Annotation of features identified as differentially expressed under FDR control

The majority of features present in the Maize Array Project are designed to EST contigs present in the TIGR maize sequence database [40]. An annotation of the features, based on annotation of the TIGR sequences at the time of design, is available at the Maize Array Project website [41]. It is important to note that a complete maize genome sequence is not yet available and that current gene models may well change as additional data become available. Annotation of oligonucleotide probes is further complicated by difficulty in predicting cross-hybridization between related genes [42, 43]. This is especially relevant to a highly polymorphic species such as maize that possesses a highly duplicated genome [44]. Given these caveats, approximately 50% of the identified features were fully or partially annotated in the Maize Array Project database. Of the remainder, approximately 15% were annotated as encoding genes related to hypothetical or unknown Arabidopsis or rice proteins, 10% were annotated by similarity to Arabidopsis or rice genomic regions and 25% were not annotated.

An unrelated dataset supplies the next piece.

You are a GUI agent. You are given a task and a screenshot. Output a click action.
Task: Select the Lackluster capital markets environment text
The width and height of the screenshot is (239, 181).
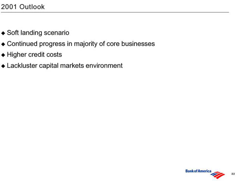tap(65, 65)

To further investigate the number of unique genes represented by the 1,280 features, a BLAST search was used to identify maize sequences in the NCBI non-redundant database homologous to the oligonucleotides. For each feature, the best-matched sequence was recorded. Under the search criteria used 1,173 matches were recovered. Of these, 899 unique sequences were represented. In addition, TIGR rice gene model matches were obtained for 792 of the features from the Maize Array Project database. These 792 rice matches represent 730 independent gene models. This estimate is in line with the original design criteria of the microarray used [33]. Annotations are included in Additional file 2.

Validation of candidate gene list using prior knowledge

Differential gene expression in B and M cells has been the subject of extensive prior investigation [18]. The wealth of previous studies provides a collection of well-characterized marker transcripts that can be used in the preliminary validation of the candidate gene list. In total, we identified approximately 80 features as markers considered to provide biological validation of the data set and analysis (Additional file 2). Data corresponding to a number of these are shown graphically in Figure 4. Markers were selected on the basis of previous studies and the presence of multiple features representing a gene. For each feature, the ratios of signal intensity (M values) obtained from the 12 hybridizations are shown. While variation is evident both between and among features, the overall consistency of behaviour is evident. In all examples shown, strong B or M cell enrichment is predicted in accordance with previous observations.

Figure 4
figure4

Accumulation of transcripts encoded by representative C 4 marker genes. The ratios of signal intensity (M values) for each feature across the twelve hybridizations. Hybridizations are listed as Cy5 sample – Cy3 sample. Positive M values correspond to higher signal in the Cy5 channel. Features in green are predicted to be B enriched whereas features in blue are predicted to be M enriched. Features are listed according to MZ identifiers [87]. ZmCa1 (carbonic anhydrase), ZmPepc (phosphoenolpyruvate carboxylase), ZmChlMe (malic enzyme), RbcS (Rubisco SSU), ZmPrk (phosphoribulokinase), ZmMtl (metallothionein), Glu1 (β-glucosidase). The chart 'Photosystem II' shows features corresponding to a number of transcripts: MZ00013412, psbH; MZ00040940, psbH; MZ00043525, psbS; MZ00034872, psbT; MZ00009950, psbW; MZ00040590, oee3.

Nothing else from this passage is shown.